EXERCISE DESCRIPTION: Going down the listing below, print exactly each line from the one with "Task: Click the" up to and including the one with "The height and", and skip the rest.

PROVIDED RECORDS:
____
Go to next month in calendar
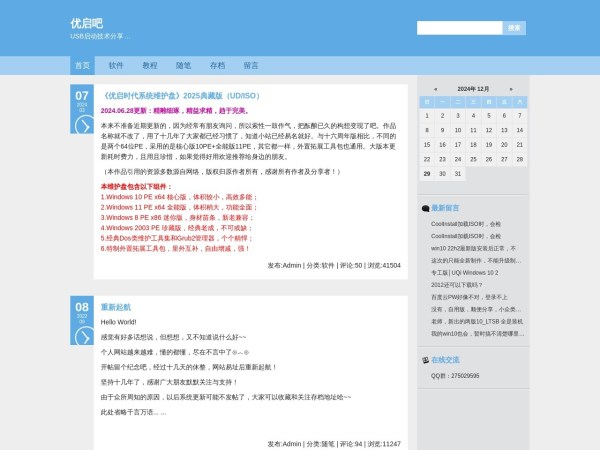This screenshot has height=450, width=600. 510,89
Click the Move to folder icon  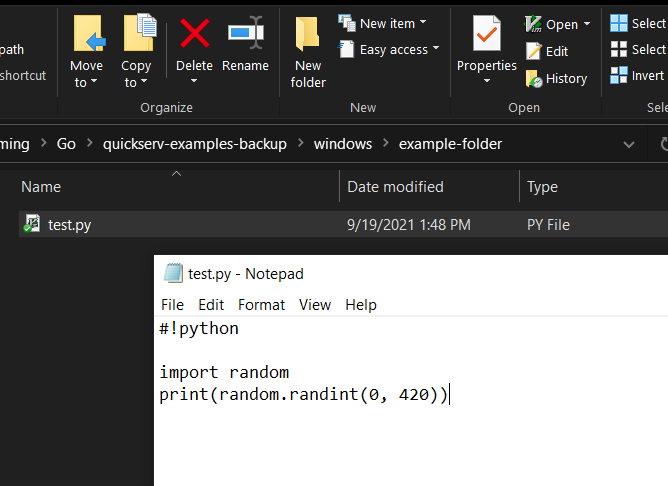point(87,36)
____
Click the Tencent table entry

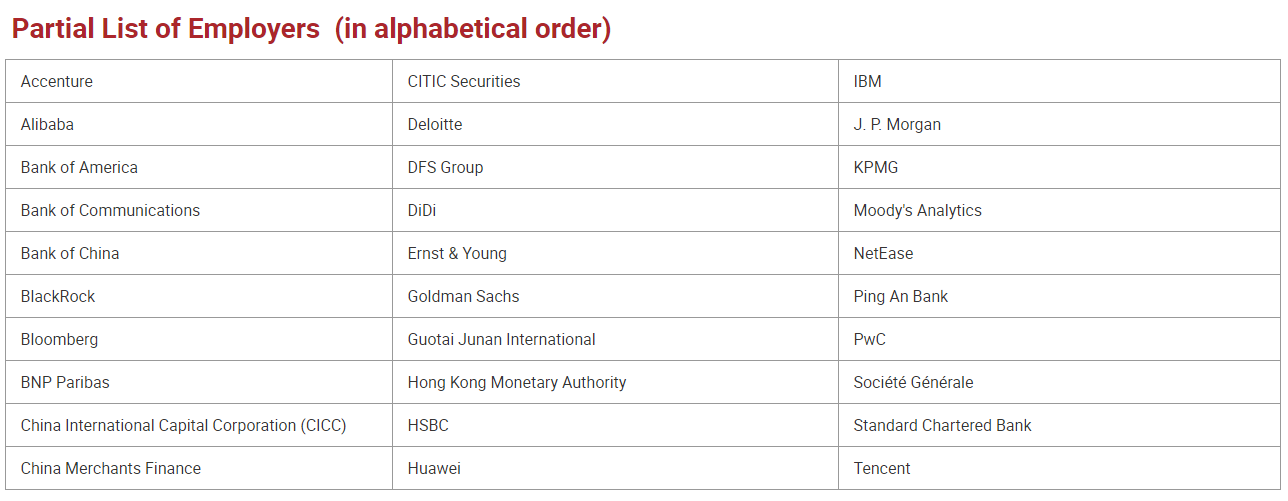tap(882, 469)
____
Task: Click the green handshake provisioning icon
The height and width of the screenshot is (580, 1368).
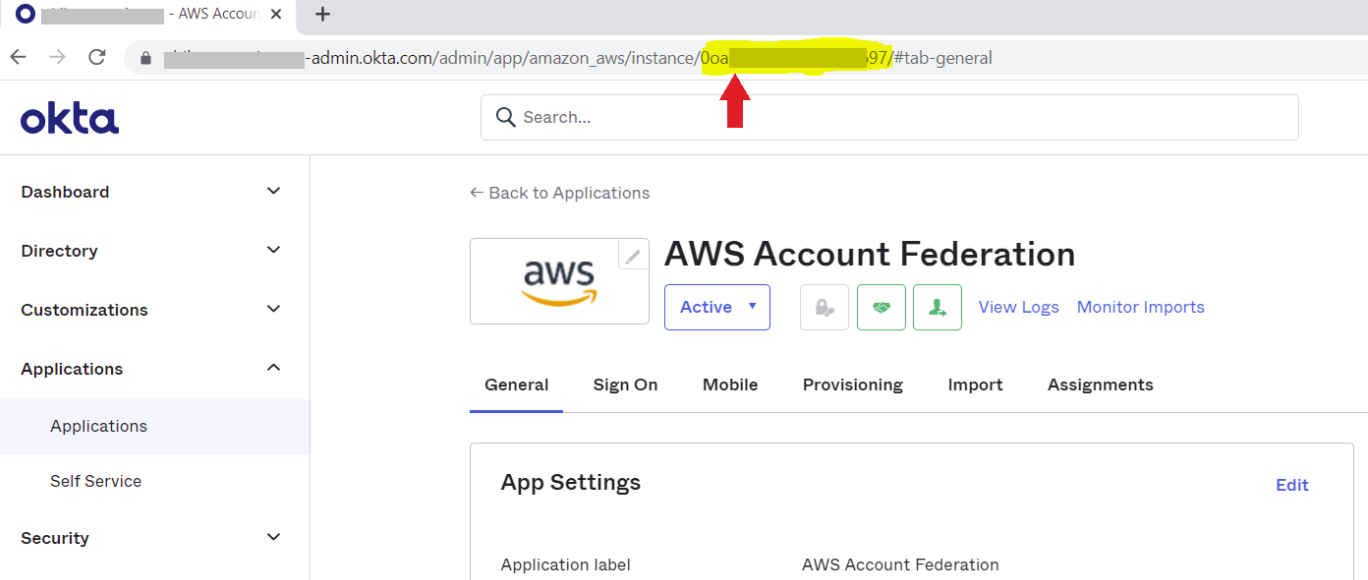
____
ANSWER TO THIS EXERCISE:
Task: Click the green handshake provisioning icon
The height and width of the screenshot is (580, 1368).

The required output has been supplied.